When audits are conducted, many companies experience disappointing results because they don’t view the process as a means of revealing areas of opportunity. Rather, audits tend to be thought of as a “black box” process offering little or no value and “all CPAs are the same” translating the service to a commodity. They are left with making a selection of a firm simply based on the lowest apparent cost because they don’t know what to ask and how to differentiate the CPAs to find a firm that provides value through quality services. Needless to say, quality can vary drastically and result in a less-than-superior audit.

Signs of a potentially low-quality audit can include:

  • A firm that’s inadequately staffed to handle your project.
  • Lack of experience within your specific industry niche.
  • An excessively low fee which can signal the firm might not take the time to thoroughly address the complexities of your business or it can signal a “change order” billing in your future.
  • A history of compliance issues with regulators such as the PCAOB.

As the adage goes, “If it’s too good to be true, it probably is!”

Solidify Your Strengths, Resolve Your Weaknesses

While a poor audit will only give you surface level insight, a high-quality audit will systematically reveal whether or not your financial statements provide true and accurate assessments of your accounts, businesses, and current affairs.

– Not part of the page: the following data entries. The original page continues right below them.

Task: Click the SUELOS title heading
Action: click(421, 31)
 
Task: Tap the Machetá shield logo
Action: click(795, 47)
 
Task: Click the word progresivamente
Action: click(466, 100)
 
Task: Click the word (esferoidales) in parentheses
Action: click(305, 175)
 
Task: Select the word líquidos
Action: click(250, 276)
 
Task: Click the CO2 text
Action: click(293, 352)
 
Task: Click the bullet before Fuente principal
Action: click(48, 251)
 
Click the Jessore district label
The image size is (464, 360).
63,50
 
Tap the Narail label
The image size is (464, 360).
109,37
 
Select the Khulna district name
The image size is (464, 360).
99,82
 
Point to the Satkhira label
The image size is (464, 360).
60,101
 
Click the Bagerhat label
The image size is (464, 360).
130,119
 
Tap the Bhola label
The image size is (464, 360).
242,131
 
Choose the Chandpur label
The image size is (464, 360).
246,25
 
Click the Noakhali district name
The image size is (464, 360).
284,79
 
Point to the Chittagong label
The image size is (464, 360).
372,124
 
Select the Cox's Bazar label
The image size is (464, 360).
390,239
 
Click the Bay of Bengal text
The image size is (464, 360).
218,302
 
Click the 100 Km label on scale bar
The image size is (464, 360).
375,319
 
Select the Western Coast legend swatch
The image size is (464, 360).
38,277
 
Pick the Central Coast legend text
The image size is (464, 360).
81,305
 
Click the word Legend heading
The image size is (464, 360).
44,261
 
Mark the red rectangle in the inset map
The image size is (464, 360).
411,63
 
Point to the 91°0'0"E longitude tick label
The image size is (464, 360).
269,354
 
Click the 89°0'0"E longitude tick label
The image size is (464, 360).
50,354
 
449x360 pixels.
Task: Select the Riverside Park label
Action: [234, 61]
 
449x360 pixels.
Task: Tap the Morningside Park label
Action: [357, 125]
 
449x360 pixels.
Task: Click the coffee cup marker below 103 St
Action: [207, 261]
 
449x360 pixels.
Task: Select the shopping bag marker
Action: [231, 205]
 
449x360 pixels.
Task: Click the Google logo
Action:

The results generated can then be used to determine the specific areas of your business which need attention.

Here are some questions to keep in mind when choosing a stellar audit firm:

  • Does your audit team have the experience in your specific industry?
  • Does the firm have relationships in your business areas of interest?
  • Will there be insightful and honest two-way communication throughout the engagement without any surprises in the final reporting?
  • Can you easily meet with them or schedule a conference call?
  • What is the staff to partner ratio? (Hint: the higher the ratio, the less partner involvement you will see.)
  • Ask your firm about their commitment to personnel training. Does their staff receive formal training or learn on-the-job at your expense?
  • Does the firm have the depth of resources to meet your deadlines?
  • Do you feel that you’ll remain important to them after the engagement letter is signed?
  • Does the firm have a clearly stated Code of Conduct? In other words, what do they stand for?
  • Which personnel are responsible for meeting professional practice, risk management, and quality control standards? (Hint: the correct answer is everyone.)
  • How will the auditing team use its professional judgment to reach the conclusion that your company is in compliance with accounting standards—while presenting it objectively and not significantly misstating information?